Work instructions -> Take each line in the entries below that holds "title" and show it.

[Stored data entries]
((

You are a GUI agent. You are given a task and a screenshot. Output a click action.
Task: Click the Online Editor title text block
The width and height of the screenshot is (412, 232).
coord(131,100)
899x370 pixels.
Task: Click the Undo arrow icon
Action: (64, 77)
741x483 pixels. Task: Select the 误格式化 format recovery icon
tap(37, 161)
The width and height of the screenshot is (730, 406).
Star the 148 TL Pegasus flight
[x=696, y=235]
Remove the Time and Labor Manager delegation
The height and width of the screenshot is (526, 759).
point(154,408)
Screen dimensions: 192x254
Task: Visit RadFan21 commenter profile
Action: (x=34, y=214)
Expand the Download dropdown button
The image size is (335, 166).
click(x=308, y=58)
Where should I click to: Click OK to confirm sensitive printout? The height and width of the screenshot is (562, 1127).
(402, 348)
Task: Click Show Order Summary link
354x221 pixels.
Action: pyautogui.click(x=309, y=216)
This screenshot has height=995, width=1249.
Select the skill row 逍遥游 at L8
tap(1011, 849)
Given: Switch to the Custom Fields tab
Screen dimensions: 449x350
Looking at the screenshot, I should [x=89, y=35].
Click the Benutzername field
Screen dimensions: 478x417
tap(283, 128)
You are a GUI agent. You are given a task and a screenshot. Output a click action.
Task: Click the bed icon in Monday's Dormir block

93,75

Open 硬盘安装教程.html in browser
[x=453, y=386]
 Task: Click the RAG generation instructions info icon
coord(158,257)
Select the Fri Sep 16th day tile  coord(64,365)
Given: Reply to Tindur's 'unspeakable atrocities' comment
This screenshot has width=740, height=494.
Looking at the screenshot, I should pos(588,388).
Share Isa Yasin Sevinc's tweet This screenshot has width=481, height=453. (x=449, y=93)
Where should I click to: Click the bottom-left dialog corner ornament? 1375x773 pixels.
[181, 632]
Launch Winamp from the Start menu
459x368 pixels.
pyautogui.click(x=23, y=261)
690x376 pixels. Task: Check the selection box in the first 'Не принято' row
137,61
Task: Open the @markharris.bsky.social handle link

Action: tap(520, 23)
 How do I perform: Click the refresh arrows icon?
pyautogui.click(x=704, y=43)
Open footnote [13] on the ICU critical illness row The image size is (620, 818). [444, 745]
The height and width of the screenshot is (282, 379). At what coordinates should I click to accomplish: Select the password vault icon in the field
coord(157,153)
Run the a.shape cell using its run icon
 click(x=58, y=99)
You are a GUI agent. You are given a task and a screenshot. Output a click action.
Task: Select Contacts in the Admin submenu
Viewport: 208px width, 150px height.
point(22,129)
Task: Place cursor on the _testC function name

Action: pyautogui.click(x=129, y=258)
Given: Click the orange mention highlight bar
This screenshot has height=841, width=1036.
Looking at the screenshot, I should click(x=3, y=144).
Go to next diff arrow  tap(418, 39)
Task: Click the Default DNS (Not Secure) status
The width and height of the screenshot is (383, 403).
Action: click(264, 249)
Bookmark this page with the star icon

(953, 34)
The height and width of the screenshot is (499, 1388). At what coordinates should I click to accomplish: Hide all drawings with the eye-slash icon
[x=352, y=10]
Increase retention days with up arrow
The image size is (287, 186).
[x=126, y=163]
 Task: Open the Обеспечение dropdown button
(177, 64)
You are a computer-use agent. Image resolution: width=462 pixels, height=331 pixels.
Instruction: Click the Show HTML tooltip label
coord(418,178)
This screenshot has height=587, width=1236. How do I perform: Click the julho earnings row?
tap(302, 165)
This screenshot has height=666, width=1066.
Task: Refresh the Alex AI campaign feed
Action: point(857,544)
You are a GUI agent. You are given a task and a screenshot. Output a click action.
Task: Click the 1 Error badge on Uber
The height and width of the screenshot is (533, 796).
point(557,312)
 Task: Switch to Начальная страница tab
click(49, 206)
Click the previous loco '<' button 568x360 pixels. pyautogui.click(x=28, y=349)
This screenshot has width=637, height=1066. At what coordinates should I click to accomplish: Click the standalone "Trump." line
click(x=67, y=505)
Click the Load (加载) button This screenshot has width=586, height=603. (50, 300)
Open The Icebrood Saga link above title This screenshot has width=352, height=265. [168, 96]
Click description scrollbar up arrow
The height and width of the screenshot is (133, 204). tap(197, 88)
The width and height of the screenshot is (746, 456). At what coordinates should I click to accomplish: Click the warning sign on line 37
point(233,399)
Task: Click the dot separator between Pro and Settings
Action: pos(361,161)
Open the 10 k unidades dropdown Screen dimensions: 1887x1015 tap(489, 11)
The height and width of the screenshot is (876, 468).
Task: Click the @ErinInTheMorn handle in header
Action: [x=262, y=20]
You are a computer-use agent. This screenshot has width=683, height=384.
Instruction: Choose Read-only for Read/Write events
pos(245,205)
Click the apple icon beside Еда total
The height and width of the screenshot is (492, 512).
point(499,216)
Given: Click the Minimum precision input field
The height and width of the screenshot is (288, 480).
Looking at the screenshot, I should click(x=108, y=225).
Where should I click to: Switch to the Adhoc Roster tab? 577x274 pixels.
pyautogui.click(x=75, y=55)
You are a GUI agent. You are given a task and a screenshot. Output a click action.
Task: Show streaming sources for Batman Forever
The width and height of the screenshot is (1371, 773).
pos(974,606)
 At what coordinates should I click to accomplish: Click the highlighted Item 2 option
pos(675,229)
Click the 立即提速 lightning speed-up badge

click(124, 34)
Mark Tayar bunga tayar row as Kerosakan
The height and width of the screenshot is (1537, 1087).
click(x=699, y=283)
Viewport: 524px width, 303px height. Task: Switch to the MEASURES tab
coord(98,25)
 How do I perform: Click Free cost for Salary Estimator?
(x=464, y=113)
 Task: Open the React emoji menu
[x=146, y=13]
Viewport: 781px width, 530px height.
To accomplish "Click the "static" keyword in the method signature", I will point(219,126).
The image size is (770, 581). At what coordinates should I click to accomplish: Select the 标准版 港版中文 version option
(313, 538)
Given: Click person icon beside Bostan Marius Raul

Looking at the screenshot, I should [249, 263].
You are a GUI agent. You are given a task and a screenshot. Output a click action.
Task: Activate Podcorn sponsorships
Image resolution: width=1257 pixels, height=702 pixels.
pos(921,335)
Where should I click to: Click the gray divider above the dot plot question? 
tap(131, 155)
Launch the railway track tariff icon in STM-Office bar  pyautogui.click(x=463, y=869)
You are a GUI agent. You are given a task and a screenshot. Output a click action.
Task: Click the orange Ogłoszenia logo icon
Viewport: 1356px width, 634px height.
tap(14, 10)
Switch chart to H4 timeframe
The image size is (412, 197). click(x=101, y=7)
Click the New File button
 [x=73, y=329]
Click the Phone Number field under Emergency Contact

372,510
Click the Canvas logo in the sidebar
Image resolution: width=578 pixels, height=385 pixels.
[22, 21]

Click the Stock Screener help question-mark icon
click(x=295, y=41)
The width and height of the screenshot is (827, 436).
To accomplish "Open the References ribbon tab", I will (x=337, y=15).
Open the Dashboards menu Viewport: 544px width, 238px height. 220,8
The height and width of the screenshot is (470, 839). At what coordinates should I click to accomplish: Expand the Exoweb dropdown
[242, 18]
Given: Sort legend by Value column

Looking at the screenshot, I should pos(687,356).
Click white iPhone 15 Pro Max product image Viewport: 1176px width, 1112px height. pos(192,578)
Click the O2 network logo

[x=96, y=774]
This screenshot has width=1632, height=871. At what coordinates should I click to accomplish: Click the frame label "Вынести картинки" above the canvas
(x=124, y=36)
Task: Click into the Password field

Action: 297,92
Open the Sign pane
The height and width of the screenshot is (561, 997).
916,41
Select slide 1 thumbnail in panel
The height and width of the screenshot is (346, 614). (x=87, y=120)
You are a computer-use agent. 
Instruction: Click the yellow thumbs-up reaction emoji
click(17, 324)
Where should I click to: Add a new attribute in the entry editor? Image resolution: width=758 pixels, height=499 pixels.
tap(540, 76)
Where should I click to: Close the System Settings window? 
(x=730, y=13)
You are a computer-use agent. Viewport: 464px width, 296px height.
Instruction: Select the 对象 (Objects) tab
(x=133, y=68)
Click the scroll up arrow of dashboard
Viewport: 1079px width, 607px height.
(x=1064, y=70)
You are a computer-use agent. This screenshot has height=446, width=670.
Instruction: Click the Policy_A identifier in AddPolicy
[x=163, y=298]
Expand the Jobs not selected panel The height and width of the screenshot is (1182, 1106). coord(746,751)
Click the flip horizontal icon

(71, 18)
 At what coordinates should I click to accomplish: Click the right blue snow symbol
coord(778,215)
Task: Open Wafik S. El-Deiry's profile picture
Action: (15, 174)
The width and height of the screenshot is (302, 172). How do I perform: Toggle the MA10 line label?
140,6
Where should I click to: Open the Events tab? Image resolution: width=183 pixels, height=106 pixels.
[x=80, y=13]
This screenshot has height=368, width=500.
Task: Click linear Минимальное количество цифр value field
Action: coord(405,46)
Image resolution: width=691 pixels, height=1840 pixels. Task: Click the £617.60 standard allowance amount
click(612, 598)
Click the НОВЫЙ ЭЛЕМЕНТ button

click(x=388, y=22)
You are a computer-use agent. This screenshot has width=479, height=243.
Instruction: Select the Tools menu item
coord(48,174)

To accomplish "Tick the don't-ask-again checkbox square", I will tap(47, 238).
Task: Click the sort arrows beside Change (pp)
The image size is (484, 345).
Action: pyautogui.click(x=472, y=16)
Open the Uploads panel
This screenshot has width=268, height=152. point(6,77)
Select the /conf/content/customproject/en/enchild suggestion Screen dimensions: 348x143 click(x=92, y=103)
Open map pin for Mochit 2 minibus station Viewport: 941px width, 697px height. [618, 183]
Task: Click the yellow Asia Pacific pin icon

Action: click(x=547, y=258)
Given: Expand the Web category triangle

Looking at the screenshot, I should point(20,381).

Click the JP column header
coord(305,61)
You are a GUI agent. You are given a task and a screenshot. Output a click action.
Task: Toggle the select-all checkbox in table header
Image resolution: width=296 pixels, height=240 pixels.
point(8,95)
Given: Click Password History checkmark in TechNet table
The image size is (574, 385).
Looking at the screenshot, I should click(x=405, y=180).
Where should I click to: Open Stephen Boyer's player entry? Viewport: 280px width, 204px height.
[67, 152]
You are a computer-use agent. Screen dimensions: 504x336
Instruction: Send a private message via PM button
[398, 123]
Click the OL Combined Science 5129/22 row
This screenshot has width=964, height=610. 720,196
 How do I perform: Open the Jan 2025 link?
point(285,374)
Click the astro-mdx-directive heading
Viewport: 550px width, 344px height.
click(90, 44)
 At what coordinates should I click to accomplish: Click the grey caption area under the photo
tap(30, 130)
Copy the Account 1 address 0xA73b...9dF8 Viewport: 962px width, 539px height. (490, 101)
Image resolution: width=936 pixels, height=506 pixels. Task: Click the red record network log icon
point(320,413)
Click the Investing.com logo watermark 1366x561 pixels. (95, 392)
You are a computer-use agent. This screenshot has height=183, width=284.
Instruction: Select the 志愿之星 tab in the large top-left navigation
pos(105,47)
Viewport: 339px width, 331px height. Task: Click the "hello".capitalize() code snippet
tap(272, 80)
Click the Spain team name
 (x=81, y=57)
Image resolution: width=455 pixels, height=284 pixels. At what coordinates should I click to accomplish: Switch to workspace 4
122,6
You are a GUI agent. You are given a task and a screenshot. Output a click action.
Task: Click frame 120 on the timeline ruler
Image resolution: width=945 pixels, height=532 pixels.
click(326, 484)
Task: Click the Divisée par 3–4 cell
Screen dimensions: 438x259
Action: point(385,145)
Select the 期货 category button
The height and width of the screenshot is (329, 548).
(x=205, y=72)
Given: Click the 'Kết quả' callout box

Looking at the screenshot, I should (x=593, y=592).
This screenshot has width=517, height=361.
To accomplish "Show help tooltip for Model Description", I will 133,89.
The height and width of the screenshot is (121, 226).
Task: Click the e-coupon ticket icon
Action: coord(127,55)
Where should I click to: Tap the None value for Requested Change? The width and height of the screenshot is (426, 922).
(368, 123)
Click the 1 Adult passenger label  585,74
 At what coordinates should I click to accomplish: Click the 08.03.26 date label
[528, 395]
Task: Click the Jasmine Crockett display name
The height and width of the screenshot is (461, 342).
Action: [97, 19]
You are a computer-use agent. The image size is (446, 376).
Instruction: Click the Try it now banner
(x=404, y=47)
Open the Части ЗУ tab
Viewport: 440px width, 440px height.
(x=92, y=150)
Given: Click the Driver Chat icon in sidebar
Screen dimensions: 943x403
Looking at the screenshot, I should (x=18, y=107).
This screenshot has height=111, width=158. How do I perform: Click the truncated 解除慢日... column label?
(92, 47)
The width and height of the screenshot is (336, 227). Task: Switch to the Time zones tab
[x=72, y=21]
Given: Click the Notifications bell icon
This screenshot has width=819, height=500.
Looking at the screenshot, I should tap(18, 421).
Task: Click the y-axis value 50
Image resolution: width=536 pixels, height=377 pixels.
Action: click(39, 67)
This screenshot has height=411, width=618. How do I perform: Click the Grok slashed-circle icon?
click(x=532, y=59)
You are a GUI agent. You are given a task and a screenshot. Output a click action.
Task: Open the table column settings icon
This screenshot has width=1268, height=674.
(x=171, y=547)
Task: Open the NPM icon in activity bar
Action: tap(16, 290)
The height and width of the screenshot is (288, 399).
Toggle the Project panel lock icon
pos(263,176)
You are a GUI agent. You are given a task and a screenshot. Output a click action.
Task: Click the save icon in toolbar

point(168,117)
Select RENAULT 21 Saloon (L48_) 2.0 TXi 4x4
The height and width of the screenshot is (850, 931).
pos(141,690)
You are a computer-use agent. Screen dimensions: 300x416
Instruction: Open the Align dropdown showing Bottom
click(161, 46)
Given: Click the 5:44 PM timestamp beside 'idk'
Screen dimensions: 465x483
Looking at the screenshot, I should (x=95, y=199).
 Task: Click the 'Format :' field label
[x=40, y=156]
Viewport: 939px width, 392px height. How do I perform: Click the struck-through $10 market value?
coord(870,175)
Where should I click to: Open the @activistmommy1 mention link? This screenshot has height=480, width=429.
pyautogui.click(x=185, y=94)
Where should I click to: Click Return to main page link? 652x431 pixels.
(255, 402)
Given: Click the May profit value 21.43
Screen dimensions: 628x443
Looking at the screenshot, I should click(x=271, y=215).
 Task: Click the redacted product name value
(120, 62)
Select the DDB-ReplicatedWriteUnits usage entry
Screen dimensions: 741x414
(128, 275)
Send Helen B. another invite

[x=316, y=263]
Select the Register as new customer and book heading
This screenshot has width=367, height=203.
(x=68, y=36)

))

Solution to this task ->
Task: Click the Online Editor title text block
Open The Icebrood Saga link above title This screenshot has width=352, height=265. [168, 96]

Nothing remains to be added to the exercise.